|About this Abstract
||MS&T21: Materials Science & Technology
||Ceramics and Glasses Modeling by Simulations and Machine Learning
||P1-3: Molecular Dynamic Characteristic Temperatures for Predicting Metallic Glass Forming Ability
||Lane Enrique Schultz, Dane Morgan, Izabela Szlufarska, Benjamin Afflerbach
|On-Site Speaker (Planned)
||Lane Enrique Schultz
We explore the use of characteristics temperatures derived from molecular dynamics to predict aspects of metallic Glass Forming Ability (GFA).
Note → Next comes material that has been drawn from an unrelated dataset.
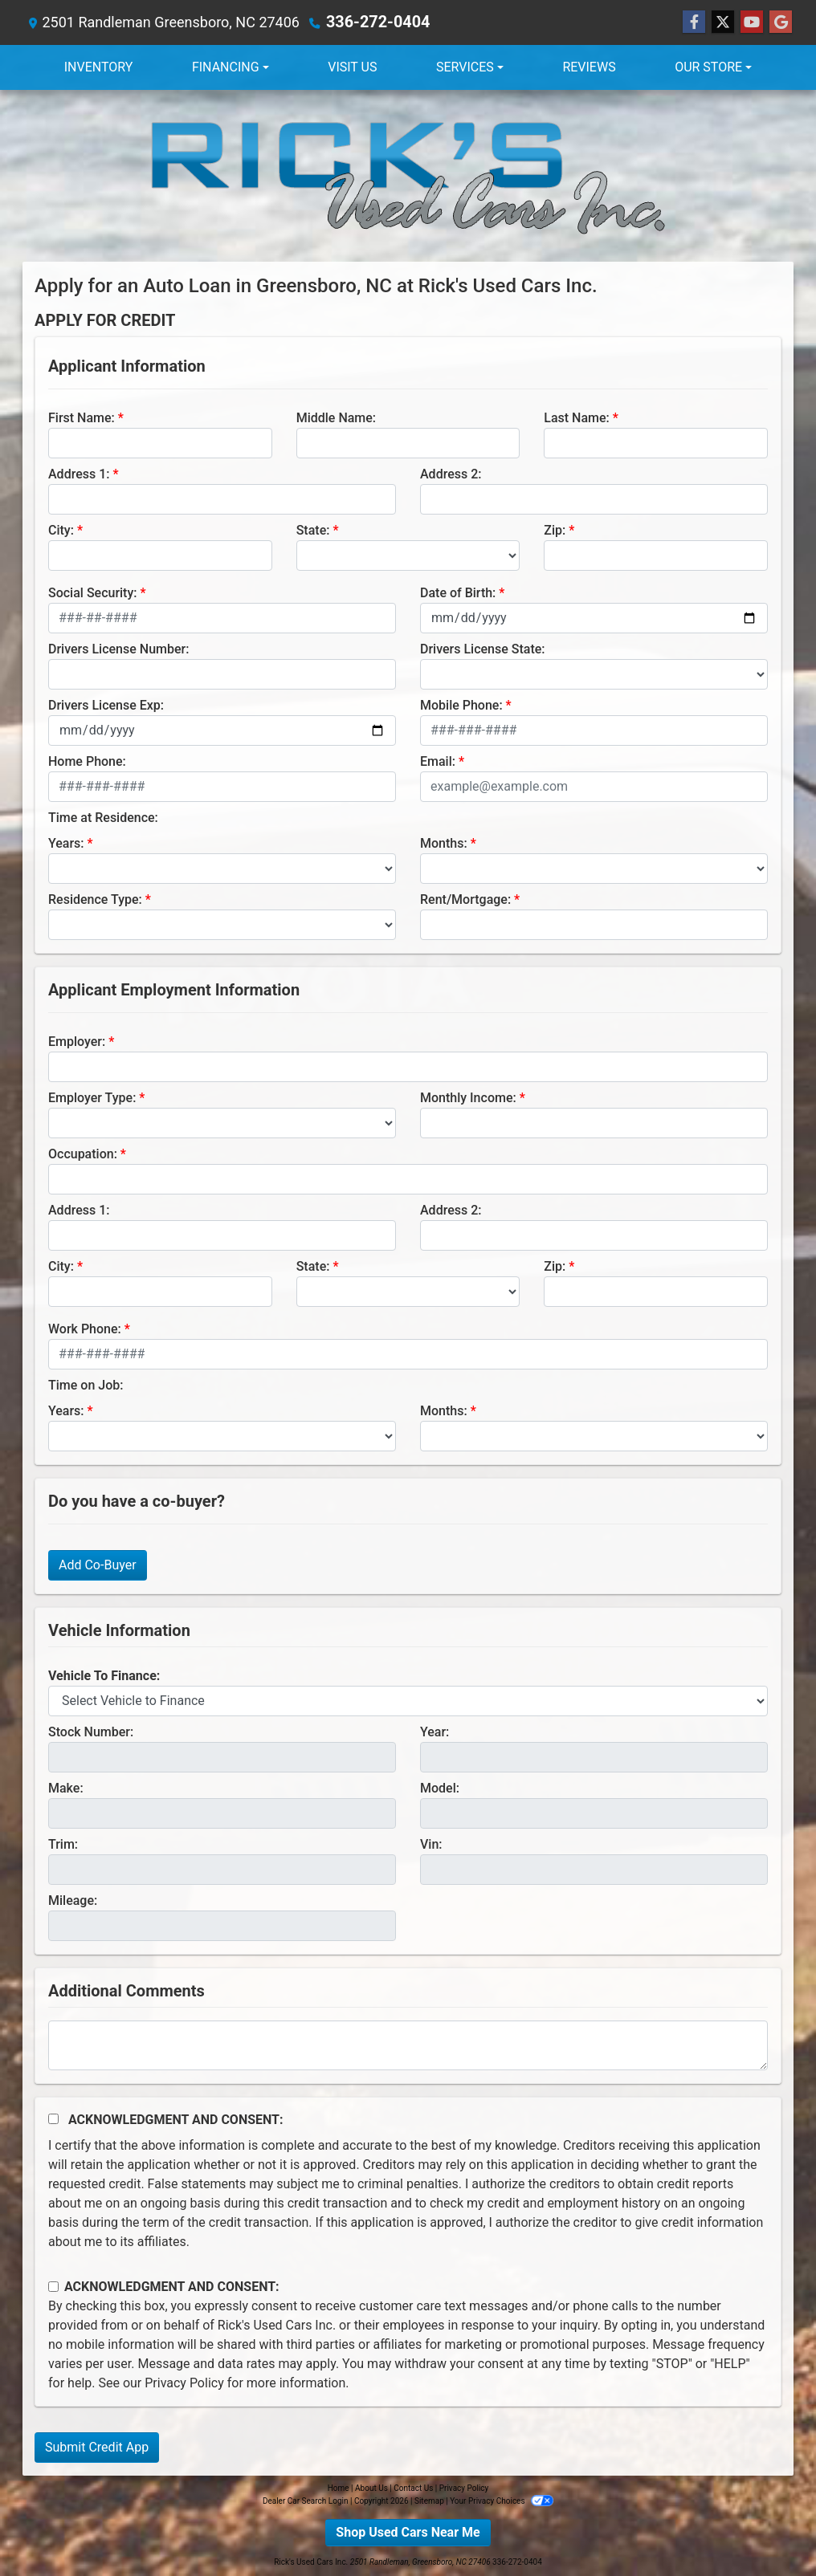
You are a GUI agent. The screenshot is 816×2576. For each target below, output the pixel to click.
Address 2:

We use temperatures derived from cooling curves of self-diffusion, viscosity, and energy as features for machine learning models of GFA. The GFA of alloys was quantified by melt-spinning or suction casting amorphization behavior, with alloys that showed crystalline phases after synthesis classified as Poor GFA and those with pure amorphous phases as Good GFA. This binary GFA classification was then modeled using decision tree-based methods and were assessed with nested-cross validation. The maximum F1 score for the precision-recall with Good Glass Forming Ability as the positive class was 0.82 ± 0.01 for the best model type. Although the predictive ability of the models developed here are modest, this work demonstrates clearly that one can use molecular dynamics simulations and machine learning to predict metal glass forming ability.